Noticia publicada el 17-04-2008
(Libertad Digital) Manuel Cerdán, en un fragmento de su libro “Lobo, un topo en las entrañas de ETA” (Plaza y Janés, 2003), narra cómo Mikel Lejarza, el hombre que los servicios secretos del SECED infiltraron en ETA en los años 70, decide abandonar su dedicación al teatro tras una discusión con su mujer y se pone manos a la obra para montar una empresa. Lo interesante de este episodio en con quién cuenta para comenzar su nueva etapa.
- “... abandona sus estudios de arte y decoración y monta una pequeña empresa de interiorismo. Mikel se dedica entonces a reformar bares, cafeterías, tiendas, casas y todo lo que sale. Para llevar a cabo su proyecto empresarial, recurre a un amigo de su pueblo natal, Villaro, que se llama Miguel Antonio Iturbe Totorika y que acaba de salir de la cárcel de León, donde ha estado cumpliendo pena por sus vinculaciones con ETA. Mientras Mikel entabla contactos y amistades en los círculos pro etarras, su tío Canuto, que tiene auténtica devoción por el sobrino, no deja de hablar maravillas de él a los hombres de Pepe el Gordo. Destaca de él su condición de persona seria, honesta, perseverante, patriota y buen conocedor de los simpatizantes de ETA. Mikel se deja querer cuando su tío le regala los oídos y le detalla las atenciones que tienen con él sus amigos los polis”.

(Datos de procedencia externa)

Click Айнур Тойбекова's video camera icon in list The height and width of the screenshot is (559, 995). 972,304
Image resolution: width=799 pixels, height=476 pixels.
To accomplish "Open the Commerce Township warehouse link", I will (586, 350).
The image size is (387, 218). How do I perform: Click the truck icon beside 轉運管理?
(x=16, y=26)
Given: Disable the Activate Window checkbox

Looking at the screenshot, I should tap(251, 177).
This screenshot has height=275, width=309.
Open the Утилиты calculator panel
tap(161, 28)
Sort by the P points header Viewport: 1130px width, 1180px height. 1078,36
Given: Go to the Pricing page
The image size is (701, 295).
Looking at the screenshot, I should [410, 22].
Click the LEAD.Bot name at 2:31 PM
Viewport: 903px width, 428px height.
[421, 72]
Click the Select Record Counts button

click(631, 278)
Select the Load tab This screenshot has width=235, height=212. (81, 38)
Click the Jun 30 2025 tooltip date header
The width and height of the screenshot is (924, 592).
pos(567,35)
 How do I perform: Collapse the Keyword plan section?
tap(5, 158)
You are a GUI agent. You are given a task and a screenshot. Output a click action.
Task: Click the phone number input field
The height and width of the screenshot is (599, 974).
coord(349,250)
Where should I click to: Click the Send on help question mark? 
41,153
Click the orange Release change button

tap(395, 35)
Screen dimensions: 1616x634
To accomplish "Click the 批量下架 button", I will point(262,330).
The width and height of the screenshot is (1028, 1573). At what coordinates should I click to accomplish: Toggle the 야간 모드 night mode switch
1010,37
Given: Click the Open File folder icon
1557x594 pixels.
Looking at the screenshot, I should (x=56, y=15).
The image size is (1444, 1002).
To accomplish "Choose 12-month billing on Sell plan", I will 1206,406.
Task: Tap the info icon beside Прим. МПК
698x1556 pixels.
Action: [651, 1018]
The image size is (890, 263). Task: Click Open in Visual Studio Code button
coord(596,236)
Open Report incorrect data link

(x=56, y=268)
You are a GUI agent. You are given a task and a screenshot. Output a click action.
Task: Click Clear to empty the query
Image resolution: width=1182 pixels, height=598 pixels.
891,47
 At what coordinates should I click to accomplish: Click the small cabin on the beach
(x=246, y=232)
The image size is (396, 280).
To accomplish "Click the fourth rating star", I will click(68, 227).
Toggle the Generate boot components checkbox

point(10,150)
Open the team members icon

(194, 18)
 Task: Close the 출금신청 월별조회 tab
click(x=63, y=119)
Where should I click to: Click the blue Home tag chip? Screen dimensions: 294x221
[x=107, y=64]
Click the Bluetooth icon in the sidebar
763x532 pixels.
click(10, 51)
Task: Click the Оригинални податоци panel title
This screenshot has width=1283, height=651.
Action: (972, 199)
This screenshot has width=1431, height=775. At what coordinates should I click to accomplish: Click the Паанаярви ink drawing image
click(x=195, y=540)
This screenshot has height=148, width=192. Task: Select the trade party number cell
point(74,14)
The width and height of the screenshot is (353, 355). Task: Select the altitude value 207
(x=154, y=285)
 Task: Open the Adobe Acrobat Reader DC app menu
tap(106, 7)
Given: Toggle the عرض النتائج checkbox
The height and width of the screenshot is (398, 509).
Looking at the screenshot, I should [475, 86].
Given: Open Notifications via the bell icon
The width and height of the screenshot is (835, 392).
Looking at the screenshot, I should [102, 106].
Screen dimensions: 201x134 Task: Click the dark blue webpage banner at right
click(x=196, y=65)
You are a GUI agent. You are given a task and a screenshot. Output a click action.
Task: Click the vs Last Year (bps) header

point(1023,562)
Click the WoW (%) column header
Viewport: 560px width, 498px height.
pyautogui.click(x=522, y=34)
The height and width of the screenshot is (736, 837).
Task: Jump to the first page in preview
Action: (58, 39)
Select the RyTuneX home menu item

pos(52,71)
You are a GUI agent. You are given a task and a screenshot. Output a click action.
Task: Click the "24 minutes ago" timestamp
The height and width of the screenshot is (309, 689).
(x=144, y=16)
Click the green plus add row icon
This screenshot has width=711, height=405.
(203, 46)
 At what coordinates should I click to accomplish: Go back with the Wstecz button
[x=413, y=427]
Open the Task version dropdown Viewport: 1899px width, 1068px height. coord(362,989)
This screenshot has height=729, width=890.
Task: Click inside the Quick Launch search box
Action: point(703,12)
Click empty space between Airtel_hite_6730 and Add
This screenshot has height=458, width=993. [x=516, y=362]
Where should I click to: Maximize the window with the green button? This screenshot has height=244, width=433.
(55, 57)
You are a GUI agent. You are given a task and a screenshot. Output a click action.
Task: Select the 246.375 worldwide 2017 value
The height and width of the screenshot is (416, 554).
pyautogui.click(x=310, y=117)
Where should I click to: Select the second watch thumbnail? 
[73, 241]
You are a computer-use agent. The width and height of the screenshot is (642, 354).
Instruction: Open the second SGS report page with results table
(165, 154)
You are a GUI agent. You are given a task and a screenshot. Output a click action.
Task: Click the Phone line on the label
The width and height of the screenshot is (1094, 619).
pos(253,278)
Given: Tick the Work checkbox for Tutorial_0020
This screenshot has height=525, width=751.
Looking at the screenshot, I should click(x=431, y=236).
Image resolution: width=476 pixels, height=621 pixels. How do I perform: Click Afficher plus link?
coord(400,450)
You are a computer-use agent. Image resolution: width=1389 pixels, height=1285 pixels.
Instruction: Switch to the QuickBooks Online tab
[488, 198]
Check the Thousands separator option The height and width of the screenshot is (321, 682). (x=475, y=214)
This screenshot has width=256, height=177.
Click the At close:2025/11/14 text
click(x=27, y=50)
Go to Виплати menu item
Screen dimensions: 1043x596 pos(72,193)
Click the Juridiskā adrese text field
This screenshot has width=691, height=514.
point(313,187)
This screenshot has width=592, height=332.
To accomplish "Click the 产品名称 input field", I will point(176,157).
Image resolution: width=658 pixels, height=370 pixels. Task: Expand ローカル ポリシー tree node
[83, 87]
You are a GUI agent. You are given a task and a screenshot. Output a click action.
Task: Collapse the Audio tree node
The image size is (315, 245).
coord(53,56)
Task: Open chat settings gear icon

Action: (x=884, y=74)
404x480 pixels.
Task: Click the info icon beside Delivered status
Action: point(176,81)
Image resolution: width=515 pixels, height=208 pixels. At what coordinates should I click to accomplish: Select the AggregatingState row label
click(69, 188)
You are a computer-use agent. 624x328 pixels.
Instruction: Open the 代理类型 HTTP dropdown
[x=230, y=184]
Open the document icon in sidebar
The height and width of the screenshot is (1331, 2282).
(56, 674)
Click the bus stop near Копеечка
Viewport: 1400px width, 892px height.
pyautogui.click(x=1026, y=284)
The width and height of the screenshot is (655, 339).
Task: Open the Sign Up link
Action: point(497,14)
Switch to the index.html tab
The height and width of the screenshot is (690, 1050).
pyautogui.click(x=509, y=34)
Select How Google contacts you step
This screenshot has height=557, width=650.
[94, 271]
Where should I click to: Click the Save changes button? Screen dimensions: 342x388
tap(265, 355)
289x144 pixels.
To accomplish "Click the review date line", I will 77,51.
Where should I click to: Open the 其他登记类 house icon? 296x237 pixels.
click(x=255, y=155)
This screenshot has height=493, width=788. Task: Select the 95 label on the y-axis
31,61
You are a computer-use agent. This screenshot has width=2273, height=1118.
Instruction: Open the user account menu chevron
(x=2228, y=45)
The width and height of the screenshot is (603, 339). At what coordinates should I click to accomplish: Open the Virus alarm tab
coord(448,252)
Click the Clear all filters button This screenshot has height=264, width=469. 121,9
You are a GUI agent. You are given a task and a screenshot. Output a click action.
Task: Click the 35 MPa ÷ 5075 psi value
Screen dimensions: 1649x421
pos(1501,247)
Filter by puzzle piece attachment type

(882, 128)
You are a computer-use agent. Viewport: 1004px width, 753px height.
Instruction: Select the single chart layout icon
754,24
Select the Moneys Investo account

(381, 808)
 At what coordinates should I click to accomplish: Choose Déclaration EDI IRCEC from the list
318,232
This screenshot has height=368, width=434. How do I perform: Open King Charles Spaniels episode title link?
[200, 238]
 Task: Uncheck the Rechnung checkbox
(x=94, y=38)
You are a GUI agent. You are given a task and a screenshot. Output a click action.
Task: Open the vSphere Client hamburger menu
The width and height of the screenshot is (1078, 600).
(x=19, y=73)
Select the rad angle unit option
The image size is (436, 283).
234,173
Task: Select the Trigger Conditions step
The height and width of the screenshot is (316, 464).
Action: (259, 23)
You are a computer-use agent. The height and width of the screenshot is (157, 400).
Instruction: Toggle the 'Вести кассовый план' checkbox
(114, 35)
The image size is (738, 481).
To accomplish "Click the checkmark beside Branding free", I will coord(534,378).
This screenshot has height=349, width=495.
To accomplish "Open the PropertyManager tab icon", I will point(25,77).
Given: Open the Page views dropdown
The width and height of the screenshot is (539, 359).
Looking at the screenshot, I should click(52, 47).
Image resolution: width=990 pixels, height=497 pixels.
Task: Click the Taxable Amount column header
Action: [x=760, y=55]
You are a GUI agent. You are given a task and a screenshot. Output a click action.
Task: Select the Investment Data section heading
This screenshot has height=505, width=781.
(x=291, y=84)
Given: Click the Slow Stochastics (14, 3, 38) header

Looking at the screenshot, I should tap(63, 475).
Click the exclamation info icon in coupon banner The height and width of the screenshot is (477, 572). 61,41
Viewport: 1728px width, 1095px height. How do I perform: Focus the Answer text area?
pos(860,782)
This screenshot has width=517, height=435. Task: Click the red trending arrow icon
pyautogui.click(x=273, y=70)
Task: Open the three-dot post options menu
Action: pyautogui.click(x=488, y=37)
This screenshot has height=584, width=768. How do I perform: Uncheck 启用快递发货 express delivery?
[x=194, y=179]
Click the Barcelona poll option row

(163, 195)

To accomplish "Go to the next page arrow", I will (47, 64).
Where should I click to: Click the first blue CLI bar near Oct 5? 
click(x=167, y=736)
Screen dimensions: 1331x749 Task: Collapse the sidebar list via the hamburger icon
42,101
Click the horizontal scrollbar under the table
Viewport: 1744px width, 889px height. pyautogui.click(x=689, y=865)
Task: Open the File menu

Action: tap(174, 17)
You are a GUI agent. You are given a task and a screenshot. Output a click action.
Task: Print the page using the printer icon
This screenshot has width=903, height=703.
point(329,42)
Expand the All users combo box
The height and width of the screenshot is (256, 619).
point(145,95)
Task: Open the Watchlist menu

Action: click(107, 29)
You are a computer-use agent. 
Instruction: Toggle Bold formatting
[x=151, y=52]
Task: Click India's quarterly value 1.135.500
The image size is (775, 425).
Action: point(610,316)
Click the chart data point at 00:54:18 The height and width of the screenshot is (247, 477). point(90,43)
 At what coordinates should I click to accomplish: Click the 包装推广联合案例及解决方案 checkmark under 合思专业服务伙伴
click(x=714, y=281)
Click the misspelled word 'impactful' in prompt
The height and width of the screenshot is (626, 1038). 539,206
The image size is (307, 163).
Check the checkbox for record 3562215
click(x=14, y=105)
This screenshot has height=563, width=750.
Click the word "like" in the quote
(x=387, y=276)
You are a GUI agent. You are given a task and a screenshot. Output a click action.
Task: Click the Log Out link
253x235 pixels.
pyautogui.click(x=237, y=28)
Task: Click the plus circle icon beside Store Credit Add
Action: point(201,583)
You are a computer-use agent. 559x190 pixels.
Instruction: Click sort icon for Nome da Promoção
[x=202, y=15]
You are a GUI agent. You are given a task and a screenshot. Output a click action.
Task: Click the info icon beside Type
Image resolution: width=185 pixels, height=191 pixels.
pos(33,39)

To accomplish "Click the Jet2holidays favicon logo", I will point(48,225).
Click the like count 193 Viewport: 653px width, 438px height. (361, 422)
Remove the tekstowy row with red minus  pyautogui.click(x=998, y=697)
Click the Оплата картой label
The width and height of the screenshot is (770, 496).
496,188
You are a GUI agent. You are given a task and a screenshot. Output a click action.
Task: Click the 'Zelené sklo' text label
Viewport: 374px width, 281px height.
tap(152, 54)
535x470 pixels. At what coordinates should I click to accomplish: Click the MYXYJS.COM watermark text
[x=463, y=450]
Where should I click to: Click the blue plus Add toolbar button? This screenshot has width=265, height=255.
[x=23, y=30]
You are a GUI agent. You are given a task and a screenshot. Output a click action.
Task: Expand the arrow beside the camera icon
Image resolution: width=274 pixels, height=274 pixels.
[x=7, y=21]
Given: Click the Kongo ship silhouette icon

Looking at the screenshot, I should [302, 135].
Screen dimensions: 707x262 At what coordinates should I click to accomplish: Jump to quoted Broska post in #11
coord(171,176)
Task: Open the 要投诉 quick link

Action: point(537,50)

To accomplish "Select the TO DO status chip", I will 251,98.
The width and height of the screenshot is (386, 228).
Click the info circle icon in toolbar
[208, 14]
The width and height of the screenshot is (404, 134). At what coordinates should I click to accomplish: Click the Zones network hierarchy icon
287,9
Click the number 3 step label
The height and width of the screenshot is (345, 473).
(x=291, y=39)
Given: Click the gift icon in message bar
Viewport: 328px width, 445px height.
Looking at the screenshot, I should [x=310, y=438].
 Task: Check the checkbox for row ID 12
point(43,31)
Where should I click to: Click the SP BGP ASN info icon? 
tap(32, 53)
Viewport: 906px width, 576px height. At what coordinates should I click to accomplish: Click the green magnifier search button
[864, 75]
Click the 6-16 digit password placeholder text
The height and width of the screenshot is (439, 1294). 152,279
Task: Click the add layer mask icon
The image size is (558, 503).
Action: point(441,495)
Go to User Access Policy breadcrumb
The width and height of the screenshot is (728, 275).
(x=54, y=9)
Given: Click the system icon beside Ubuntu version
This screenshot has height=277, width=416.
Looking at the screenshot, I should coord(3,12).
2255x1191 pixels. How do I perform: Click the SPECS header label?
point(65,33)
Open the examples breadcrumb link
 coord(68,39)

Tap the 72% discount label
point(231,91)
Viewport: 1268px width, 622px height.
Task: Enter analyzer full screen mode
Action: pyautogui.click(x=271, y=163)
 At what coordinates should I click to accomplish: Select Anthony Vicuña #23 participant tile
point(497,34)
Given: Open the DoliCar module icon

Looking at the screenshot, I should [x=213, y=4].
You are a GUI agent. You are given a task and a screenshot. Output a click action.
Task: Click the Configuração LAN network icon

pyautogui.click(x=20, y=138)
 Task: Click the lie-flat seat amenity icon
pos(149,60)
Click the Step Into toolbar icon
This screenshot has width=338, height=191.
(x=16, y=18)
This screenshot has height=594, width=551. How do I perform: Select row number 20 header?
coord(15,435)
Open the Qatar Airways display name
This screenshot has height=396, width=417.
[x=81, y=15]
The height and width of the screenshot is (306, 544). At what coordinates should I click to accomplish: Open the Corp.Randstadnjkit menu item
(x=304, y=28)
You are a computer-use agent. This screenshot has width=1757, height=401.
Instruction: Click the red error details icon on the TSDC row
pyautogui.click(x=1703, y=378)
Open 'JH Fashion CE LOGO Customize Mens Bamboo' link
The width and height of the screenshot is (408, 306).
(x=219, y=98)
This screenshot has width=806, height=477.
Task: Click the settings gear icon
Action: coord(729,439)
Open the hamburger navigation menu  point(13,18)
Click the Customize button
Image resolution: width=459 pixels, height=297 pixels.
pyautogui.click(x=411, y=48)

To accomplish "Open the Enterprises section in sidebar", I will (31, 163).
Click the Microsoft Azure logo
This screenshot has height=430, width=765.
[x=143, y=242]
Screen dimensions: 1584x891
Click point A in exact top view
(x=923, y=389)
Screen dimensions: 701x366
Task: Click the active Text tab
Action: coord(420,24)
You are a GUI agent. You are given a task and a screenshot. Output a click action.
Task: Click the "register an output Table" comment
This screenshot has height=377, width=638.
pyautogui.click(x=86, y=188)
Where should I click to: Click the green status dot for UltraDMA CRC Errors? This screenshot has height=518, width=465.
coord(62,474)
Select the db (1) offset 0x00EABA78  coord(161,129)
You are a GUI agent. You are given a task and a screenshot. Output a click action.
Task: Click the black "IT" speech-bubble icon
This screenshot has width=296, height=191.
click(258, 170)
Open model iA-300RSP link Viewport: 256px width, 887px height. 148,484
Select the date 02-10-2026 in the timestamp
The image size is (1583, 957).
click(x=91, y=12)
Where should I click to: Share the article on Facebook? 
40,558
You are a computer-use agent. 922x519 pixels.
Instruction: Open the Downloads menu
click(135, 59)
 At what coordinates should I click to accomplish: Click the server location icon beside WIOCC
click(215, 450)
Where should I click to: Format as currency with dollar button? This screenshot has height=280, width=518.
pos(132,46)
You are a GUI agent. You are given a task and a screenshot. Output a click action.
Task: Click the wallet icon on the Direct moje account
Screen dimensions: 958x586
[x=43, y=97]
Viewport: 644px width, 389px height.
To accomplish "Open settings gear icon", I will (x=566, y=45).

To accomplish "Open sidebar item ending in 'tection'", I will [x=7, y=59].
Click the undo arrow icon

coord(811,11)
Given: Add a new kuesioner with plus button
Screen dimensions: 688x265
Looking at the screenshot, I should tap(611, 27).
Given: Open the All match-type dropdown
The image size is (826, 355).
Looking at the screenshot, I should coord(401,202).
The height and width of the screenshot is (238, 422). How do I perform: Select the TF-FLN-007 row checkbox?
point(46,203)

Es por tanto, el contacto que toma con el entorno de ETA lo que le hace merecedor de servir al Estado como topo policial entre los terroristas. El resto de la historia es de sobra conocida y ha inspirado libros como el de Manuel Cerdán y hasta un largometraje protagonizado por Eduardo Noriega y producido por El Mundo Televisión.
El caso es que Miguel Antonio Iturbe Totorika, el amigo de Lobo, el que estuvo en prisión por sus vínculos con la banda, siguió con sus negocios de decoración, reformas, diseño y pintura. De hecho mantiene activa en la actualidad una empresa radicada en Basauri (Vizcaya). Y aquí es donde empiezan las casualidades. En el año 2005, por causas que de momento no vienen al caso, dos vehículos con matrícula de Bilbao y propiedad de su empresa fueron precintados y embargados. Así consta en el Boletín Oficial de Vizcaya número 66 publicado el viernes 8 de abril de 2005.
Uno de ellos, o por lo menos su matrícula, es el que aparece este jueves, seriamente dañado, justo frente a la puerta de la casa del Pueblo del barrio bilbaíno de La Peña, sede del PSE, donde ETA ha hecho estallar una bomba escondida en un maletín que dejaron colgado de la manilla de la puerta. El vehículo, un Renault 19 fue lógicamente inspeccionado por la Policía y de hecho su portón trasero aparece abierto en las imágenes que ha mostrado la televisión.
No cabe duda de que el vehículo puede pertenecer ahora a una persona que no tenga relación alguna con su dueño anterior, el amigo de Mikel Lejarza. Incluso si fuera todavía de su propiedad, las cuentas judiciales que le llevaron a prisión se suponen saldadas hace tiempo.